What the heck. if your going to start to play continue dont stop or just dont start. If you say in the morning you want to have fun tonight follow through.

Is this too much to ask?


----------



## PBear (Nov 16, 2010)

My STBXW did that all the time. I could have wallpapered a house with promissory notes that never got cashed. 

It's one of the reasons she's "STBX". 

C
_Posted via Mobile Device_


----------



## usmarriedguy (Dec 9, 2013)

Be careful what you wish for. 
So you are saying that you only want your wife to flirt when she is absolutely sure that she will follow through?

Also don't you think you where being way too passive? 
She opens the door for you and you go do chores while she pays the bills? How much invitation do you need? 

Most women really like their guy to be hot for them and not passive.


----------



## Married but Happy (Aug 13, 2013)

We have learned to speak up and negotiate when we want or need a change from intentions or expectations. Things can change between morning and night, of course, so the extended romp may need to transform into a quickie or a blow job, for example. Occasionally it will go the other way, as well. Sometimes, it's just friendly fondling, and doesn't need to go to a finish - but since we have sex almost every day, it's not a big deal if one of us can't carry through occasionally.


----------



## notperfectanymore (Mar 1, 2012)

usmarriedguy said:


> Be careful what you wish for.
> So you are saying that you only want your wife to flirt when she is absolutely sure that she will follow through?
> 
> Also don't you think you where being way too passive?
> ...


Why didn't you just "take" her when she sat down to pay the bills?


----------



## usmarriedguy (Dec 9, 2013)

Yes.


----------



## Tall Average Guy (Jul 26, 2011)

So why did you not initiate when you got to bed?



Happyquest said:


> What the heck. if your going to start to play continue dont stop or just dont start. If you say in the morning you want to have fun tonight follow through.
> 
> Is this too much to ask?


If this is a pattern, shut it down. Don't let her make those suggestions in the morning and be very clear why you are not engaging. If you do and she acts this way, make clear that you are disappointed and did not think she was a tease. Of course she is not required to have sex with you. By the same token you are not required to make her feel sexy and allow her to lead you on in the morning then drop that night.


----------



## norajane (Feb 7, 2012)

I guess I'm confused. You talked about getting into the hot tub or a massage in the morning, and then that night you actually did get into the hot tub and, as you said, she started to "play." Then you say there was kissing and cuddling, but that's it. 

How is everything all her fault here?


----------



## okeydokie (Sep 10, 2008)

Mine used to plan encounters. Tomorrow afternoon maybe we can.......in the meantime I have to run errands and blah blah. Well 90% of the time something happens and nothing happens if you get my drift. I figured out that was just a ploy, I knew by then she was indifferent to sex.
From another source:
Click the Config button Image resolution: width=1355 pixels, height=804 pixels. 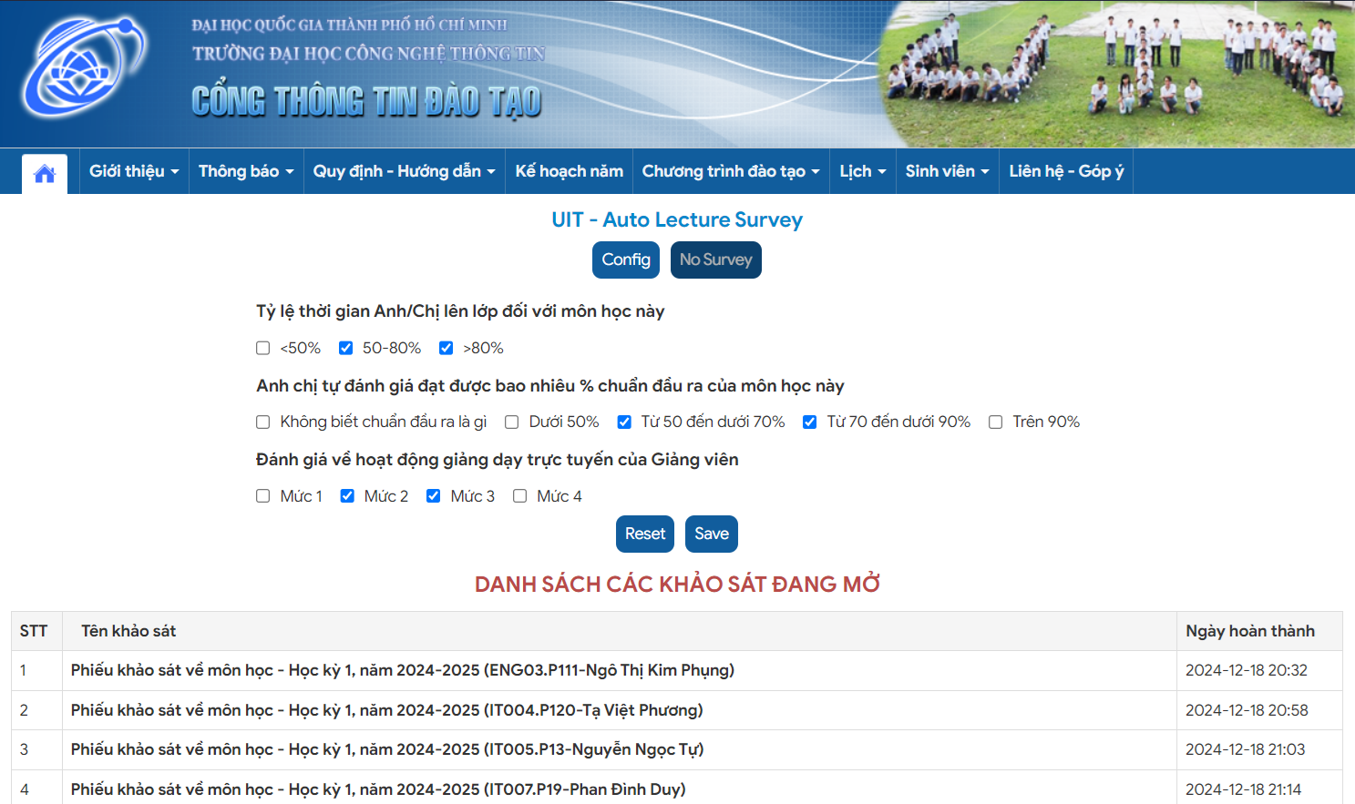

Not saying that's the case for you TAG.


----------



## Tall Average Guy (Jul 26, 2011)

okeydokie said:


> Mine used to plan encounters. Tomorrow afternoon maybe we can.......in the meantime I have to run errands and blah blah. Well 90% of the time something happens and nothing happens if you get my drift. I figured out that was just a ploy, I knew by then she was indifferent to sex. Not saying that's the case for you TAG.


For me it was not. Unfortunately, it was mostly that she was indifferent to sex *with me*. Partly her upbringing, but a big part of it was my behavior and our marriage. Cleaning up my side of the street helped a ton. Once I did that, I could be more forceful in getting us to work on our relationship and calling her out on this stuff.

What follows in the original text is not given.